**PASSAGE PROVIDED:**
..............................
Sunday, August 31, 2014

crazy ass shit.

I have done some things in my life that I am not proud of.  There are probably things I have done that I should be ashamed of that I don't even know about.
Growing up, watching people around me be incomprehensible, trying to absorb and make sense of it, and adjust, I made a lot of plans for the future.  None of which have materialized, by the way….
For a long time I had the idea that if I was careful, I could manage to avoid making any mistakes that I could not reverse.
I kept the tiny little space inside that was me away from everything, unexposed and unexamined.  I reasoned that if I could keep one corner clean, I could dust off the rest when I had time.
It was a childish plan, not allowing for  how we are all Life's Bonzais.
A secret once exposed feels like an explosion, or on a good day, a hot air balloon, and yet the objective view is that whatever the secret is, within some parameters, there is someone in the room with something so similar as to include you back into the human race.
From "Who has a life that has turned out as expected" to "How in the hell did this happen", there is no escape.
..............................
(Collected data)
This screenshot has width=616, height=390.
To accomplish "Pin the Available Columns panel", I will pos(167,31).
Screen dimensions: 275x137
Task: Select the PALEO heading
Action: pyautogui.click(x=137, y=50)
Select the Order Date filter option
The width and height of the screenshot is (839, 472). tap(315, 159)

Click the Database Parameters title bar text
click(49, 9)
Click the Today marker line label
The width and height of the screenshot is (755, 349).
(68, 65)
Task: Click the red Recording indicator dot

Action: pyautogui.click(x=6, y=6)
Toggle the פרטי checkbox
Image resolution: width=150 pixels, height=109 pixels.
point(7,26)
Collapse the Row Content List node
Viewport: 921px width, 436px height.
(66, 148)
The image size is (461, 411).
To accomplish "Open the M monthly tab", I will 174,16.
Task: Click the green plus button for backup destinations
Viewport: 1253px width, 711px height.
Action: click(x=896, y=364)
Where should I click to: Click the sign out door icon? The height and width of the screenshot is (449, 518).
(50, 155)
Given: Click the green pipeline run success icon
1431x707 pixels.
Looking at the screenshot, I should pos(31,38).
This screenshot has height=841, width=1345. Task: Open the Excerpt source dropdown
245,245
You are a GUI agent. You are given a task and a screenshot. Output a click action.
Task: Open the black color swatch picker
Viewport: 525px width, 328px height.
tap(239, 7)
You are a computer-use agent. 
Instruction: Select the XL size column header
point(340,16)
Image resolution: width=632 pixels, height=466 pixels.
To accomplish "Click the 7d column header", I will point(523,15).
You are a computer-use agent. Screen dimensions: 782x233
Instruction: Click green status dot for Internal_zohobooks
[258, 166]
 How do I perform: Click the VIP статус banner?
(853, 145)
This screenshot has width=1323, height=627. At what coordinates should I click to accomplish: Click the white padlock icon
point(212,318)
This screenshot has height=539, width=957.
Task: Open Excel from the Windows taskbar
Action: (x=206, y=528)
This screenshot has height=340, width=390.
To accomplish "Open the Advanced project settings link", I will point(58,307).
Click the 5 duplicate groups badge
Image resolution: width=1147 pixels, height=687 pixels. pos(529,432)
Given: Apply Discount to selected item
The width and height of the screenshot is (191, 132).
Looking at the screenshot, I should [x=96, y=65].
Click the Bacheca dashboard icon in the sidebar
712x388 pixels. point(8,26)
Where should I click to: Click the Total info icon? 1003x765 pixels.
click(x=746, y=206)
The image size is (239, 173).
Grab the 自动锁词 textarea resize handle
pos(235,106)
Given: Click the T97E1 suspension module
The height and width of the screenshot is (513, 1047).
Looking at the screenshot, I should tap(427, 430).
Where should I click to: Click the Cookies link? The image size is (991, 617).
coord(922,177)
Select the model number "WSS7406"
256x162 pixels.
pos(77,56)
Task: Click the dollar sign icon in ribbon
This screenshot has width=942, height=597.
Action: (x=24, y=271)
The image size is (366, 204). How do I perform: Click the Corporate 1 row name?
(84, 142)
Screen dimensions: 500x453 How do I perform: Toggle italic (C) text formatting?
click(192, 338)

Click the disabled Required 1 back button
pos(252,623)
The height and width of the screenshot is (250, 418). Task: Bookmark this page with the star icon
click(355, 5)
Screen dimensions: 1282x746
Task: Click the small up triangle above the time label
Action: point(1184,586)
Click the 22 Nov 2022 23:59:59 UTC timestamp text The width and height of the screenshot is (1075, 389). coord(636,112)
..............................
**REQUIRED ACTION 1:** Decide whether each statement agrees with the blog post about secrets and unmet plans, answering yes or no and quoting the words of the post that settle it: (a) The writer's plans for the future came true. (b) The writer once believed that carefulness could prevent mistakes that could not be reversed. (c) The writer describes that belief as a childish plan.
**REQUIRED ACTION 2:** Continue the blog post about secrets and unmet plans, picking up after its final sentence.
The records have no connection to the blog post above them.

**TASK OUTPUT 1:**
(a) No: "None of which have materialized"
(b) Yes: "For a long time I had the idea that if I was careful, I could manage to avoid making any mistakes that I could not reverse."
(c) Yes: "It was a childish plan"

**TASK OUTPUT 2:**
Industries are built out of hiding the visible signs of tragedy, sadness, disappointment and poor choices. There isn't anything that works, no plastic surgery for life, no cosmetic effect, no vitamin, no diet, no makeover that is going to mask the simple truth of being human. It hurts.
Schadenfreude can't really take root if empathy is present.  If I know I am connected to everyone else, that when I meet a sorrowing person, I am connected to their sorrow, and even if I am pleased with my life that day, I may well not be tomorrow, or even in a minute or two.  Anywhere you may go, I may find myself, conversely, if I have found my way through, so can you.
Someday I hope to be able to move through change elegantly, adjust quickly without complaint or fury, to let go of the gone time and step into a now without drama.
I suspect that is as realistic as a hope I had as a child, though.